The bullet broke through the back of her head, sending a grotesque mix of blood, brains and bone spraying out behind her.
She kept staring down at him, the upper half of her head a destroyed wreck, but her eyes never releasing their judgment.
His mother collapsed in a heap, every muscle in her body giving out at once.
David’s eyes flashed open and his body jerked up from his seat. He held himself stiff, staring out the front window with strained eyes, his heart thudding in his chest.
How long had it been since he dreamed of his mother? How many damned years?
How many years had it been since you even thought of her, David? Before the last couple of months? Because the truth is, before all of this, you never thought of her.
Slowly, David’s muscles started relaxing, and he leaned back in his chair.
His breathing was still harsh, but he forced his fingers to stop clenching the armrests. He let his head rest against the back of his seat and closed his eyes again, though sleep was a long, long way off. His heart still thumped hard, and in the blackness of his mind, he saw his mother’s eyes. Judging him. Heard her voice telling him that he’d lost his sister.
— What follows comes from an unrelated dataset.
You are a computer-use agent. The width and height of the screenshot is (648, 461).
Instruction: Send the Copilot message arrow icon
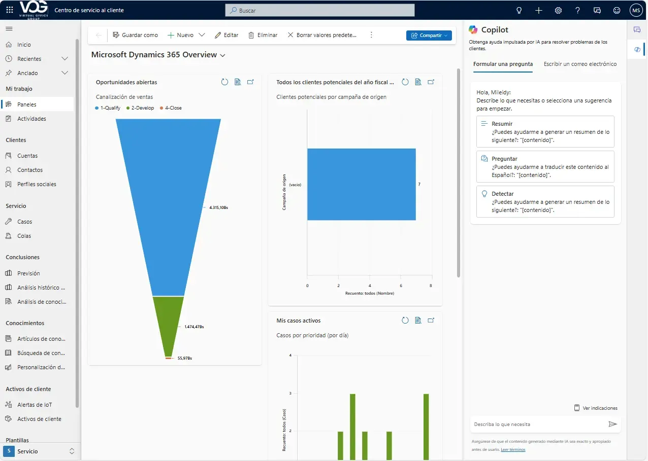tap(612, 424)
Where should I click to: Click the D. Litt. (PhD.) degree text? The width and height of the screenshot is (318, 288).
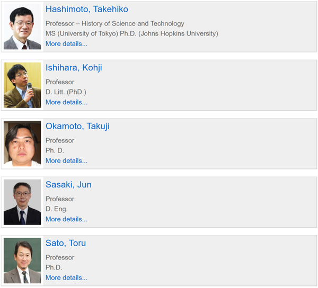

It was the dream that caused him to miss the girl at first. Because he should have seen her the moment he woke up … but he didn’t. It was hard to believe, because the woman’s presence was massive in the way mountains are. His mental eye could see her from anywhere, without having to focus at all.
Yet, in those few minutes after waking, it was only his mother he saw.
Finally though, her judging eyes and bloody face faded, and David was left with reality.
“No …,” he whispered, not knowing nor caring if those in the back heard him. They weren’t even afterthoughts.
David felt her, like some large boulder thrust into his mind, blocking the natural flow of his thoughts. Before he slept, he could have only found her if he searched, and hard. The girl had gone somewhere else, but …
She was back.
Here, on Earth.
David’s eyes remained closed, and without even searching, he knew where she was. In the One Path ag
ain. She didn’t need to activate the gray for him to see her now. The static was with her all the time, a power that could spread across the entire world or remain inside of her, but either way, he saw it.
David forced her from his mind, needing to understand the status of everything else he had in motion. The power still flowed through him to his followers, the broken ones flooding up through the Globe. They were close, but they hadn’t killed the Ministers yet.
He was losing control. He felt it, his power over them waning. The Summoning would continue, those that followed him still pillaging the world, but it was those inside the Globe that mattered the most. Keeping the Ministries occupied—the Ministers fearing for their lives—was what he needed. There was time yet. His power was only slipping, not dying completely.
David let the connection drop, remaining still in his chair, trying to regain some composure.
The banks of the Nile River would be empty, which was the way he wanted it. In Veritros’s time, war had raged when she went to the Union, but David would have silence. Peace. If the Ministries suspected he was still alive, they wouldn’t be able to get there in time. Not anymore.
But she can, David. She can go anywhere you can.
He heard the Unformed again, what It had said when first showing David the girl: KILL HER.
But he hadn’t, he’d failed, and now …
No. She won’t come for you. Perhaps she has power, but you saw her. She’s frightened with no clue what to do. Get to the Nile and finish this.
David turned around and looked into the back of the transport. The four slept. David checked the flight path. Only five hours away.
We’re going to make it, he thought. She doesn’t even have time to get there if she wanted, not from the One Path. Whatever brought her back, she’s too late.
David said nothing to those riding behind him. There was no reason to worry them. He would go with his lieutenants, just as Veritros had; they would not fail this time.